Two weeks ago, I was back at NCEAS in Santa Barbara to help with a workshop on data management. DataONE hosted the event, which provided us with a venue to test drive and improve upon on some data management lessons we created. One of the slide sets I created was about workflows, and it occurred to me – I haven’t blogged about workflows properly! So here it is, workflows in a DCXL two-part nutshell.
First, let’s define a workflow… Actually, we are first going to define process metadata. Process metadata is information about the process used to get to your final figures, tables, and other representations of your results. Think of it as the things you write down in your lab notebook (you do keep a notebook, right?). If you have good records of your process metadata, it’s much easier for others to reproduce your results. It’s also easier for you to trace your steps back in case of mistakes or errors. A related concept is data provenance, which is essentially the origins of your data.
Now that we’ve established process metadata and provenance, we can move on to the workflow. A workflow is a formalization of process metadata. Think of it as a precise description of the scientific procedures you follow. There are two main types of workflows: informal and formal. The next post will cover formal workflows; here we will talk about the informal kind, which is easy to create.
The easiest informal workflow is a flow chart or a diagram expressing what goes into an analysis, and what comes out the other side. Here’s an example:
The yellow boxes in the middle are the “transformation rules”, or more simply put, the things you are doing to your data. The blue boxes are the actual data, in different forms, moving in and out of the analysis boxes. The informal workflow represented above is probably about as complicated as a lab exercise from first year biology, but you get the idea. A more complex example is represented here (hat tip to Stacy Rebich-Hespanha):
Flow charts are a great way to start thinking about workflows, especially because you probably already have one sketched out in your head or lab notebook.
---*---
**Directions**
**a.** Repeat the part of the post on workflows starting at "First, let’s define" and ending at "of your data.".
**b.** According to the post on workflows, what are the two main types of workflows?
**c.** For each statement, say whether it agrees with the post on workflows and quote the words that decide it: (i) DataONE hosted the workshop on data management. (ii) In the example flow chart, the blue boxes stand for the transformation rules. (iii) Formal workflows are covered in this post.
The data that follows has no connection to the post on workflows.

**Provided data**
---*---
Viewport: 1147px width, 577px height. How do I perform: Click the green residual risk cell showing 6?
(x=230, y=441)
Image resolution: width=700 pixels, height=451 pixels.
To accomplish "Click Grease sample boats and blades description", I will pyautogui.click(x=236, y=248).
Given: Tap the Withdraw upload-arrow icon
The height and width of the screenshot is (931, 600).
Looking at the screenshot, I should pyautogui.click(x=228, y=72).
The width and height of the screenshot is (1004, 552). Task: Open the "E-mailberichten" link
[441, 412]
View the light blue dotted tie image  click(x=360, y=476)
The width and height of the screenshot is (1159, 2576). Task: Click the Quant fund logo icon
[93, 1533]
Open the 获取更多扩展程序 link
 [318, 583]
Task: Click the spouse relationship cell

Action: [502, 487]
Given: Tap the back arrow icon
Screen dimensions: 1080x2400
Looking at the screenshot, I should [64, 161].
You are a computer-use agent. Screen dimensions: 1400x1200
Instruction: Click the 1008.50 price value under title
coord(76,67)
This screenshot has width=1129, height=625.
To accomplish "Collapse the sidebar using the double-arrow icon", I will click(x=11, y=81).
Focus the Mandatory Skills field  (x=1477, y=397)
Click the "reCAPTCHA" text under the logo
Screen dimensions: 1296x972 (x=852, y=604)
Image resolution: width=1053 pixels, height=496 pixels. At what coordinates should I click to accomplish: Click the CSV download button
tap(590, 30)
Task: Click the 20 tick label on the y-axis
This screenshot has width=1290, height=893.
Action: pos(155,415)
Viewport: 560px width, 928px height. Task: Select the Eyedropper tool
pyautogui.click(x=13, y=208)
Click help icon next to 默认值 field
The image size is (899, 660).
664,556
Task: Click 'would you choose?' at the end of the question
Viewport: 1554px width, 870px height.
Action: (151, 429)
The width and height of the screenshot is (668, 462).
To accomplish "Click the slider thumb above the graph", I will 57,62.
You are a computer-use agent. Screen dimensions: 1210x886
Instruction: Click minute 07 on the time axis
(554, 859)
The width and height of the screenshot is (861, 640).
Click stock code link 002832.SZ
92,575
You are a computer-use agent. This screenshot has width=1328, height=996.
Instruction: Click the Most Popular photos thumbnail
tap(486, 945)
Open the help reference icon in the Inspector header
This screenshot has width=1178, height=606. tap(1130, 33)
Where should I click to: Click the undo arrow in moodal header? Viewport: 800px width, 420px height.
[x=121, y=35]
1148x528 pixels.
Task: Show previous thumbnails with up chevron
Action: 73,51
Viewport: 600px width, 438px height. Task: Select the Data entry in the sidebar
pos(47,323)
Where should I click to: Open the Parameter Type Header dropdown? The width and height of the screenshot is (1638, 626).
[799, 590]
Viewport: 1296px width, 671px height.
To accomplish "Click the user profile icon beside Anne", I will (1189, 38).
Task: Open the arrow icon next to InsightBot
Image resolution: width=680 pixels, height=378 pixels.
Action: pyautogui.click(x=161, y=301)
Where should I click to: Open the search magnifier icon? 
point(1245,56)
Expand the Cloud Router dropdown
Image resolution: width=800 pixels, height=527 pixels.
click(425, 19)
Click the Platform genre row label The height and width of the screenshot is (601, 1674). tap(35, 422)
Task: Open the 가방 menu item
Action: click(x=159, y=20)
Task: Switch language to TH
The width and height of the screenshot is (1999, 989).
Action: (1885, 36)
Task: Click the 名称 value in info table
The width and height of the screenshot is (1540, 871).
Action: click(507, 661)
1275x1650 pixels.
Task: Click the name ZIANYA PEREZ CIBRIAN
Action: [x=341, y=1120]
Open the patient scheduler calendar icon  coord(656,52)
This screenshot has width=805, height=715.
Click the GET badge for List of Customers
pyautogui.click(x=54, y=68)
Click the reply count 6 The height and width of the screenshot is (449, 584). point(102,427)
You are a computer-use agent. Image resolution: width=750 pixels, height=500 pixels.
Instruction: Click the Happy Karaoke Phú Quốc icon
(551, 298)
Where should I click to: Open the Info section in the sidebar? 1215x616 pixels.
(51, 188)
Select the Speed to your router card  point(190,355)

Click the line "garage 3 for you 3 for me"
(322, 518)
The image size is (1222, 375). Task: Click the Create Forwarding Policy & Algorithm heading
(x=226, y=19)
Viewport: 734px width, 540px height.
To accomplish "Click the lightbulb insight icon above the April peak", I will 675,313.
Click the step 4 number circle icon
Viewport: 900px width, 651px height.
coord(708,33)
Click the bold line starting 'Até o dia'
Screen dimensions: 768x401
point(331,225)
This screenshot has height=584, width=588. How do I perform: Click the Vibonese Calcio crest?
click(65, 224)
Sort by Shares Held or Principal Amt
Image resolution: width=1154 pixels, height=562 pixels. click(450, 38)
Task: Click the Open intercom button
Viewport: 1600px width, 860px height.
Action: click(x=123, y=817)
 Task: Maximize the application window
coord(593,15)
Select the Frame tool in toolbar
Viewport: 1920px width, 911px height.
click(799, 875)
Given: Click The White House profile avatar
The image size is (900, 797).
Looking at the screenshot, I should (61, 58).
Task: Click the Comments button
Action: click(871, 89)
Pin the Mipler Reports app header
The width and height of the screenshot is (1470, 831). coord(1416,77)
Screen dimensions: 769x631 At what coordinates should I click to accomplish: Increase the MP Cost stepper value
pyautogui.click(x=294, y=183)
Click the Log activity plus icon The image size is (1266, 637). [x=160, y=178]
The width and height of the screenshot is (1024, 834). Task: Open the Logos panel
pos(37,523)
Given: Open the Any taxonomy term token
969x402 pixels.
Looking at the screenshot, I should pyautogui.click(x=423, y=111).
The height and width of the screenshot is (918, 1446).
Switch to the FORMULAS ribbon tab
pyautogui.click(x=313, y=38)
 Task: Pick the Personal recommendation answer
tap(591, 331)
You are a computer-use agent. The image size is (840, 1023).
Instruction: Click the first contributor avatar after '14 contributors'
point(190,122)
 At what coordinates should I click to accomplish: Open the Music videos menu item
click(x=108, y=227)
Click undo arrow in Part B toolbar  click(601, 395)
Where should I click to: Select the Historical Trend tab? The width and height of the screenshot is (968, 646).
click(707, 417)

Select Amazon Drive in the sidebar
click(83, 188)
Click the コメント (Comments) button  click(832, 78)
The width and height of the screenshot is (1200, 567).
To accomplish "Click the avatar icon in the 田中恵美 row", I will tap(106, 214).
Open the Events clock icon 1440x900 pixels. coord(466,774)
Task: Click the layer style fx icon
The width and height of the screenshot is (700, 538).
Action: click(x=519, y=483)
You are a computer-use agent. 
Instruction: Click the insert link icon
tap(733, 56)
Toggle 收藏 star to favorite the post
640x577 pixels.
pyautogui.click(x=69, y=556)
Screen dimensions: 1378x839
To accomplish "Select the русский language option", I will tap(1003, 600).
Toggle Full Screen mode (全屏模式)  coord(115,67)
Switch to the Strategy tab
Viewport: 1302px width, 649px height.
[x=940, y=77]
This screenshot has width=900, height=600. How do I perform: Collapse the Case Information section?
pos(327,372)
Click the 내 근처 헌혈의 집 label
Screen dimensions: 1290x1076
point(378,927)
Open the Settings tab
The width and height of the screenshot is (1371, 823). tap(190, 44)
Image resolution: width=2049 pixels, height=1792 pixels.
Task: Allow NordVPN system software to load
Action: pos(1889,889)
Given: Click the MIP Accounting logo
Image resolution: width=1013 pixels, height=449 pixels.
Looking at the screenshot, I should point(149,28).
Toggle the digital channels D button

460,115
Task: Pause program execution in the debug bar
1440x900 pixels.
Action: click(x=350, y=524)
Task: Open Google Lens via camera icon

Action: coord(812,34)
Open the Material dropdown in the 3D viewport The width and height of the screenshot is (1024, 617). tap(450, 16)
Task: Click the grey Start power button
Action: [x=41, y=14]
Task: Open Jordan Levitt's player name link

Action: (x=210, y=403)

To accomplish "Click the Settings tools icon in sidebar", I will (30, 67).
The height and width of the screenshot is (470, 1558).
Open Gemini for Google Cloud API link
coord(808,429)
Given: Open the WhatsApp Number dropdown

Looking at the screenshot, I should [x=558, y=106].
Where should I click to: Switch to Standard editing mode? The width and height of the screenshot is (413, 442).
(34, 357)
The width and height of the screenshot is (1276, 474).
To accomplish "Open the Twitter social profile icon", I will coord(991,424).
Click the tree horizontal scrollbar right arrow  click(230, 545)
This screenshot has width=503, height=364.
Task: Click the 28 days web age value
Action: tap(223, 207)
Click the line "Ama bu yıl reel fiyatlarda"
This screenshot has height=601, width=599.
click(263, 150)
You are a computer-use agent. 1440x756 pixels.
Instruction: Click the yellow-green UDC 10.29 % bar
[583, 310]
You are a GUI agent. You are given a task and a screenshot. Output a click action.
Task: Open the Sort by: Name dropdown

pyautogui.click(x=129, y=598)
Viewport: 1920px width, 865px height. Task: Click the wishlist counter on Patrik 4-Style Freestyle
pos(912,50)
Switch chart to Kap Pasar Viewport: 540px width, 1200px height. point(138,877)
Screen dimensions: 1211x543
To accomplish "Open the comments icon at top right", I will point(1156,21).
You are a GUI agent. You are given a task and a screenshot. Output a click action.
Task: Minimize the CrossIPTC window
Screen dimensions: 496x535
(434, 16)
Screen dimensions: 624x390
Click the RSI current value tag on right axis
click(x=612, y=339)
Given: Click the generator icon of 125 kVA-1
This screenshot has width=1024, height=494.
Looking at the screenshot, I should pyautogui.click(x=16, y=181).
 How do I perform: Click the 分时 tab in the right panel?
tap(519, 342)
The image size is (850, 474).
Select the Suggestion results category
---*---
**Answers by item**
**a.**
First, let’s define a workflow… Actually, we are first going to define process metadata. Process metadata is information about the process used to get to your final figures, tables, and other representations of your results. Think of it as the things you write down in your lab notebook (you do keep a notebook, right?). If you have good records of your process metadata, it’s much easier for others to reproduce your results. It’s also easier for you to trace your steps back in case of mistakes or errors. A related concept is data provenance, which is essentially the origins of your data.

**b.** Informal and formal.

**c.**
(i) Yes: "DataONE hosted the event"
(ii) No: "The blue boxes are the actual data"
(iii) No: "The next post will cover formal workflows"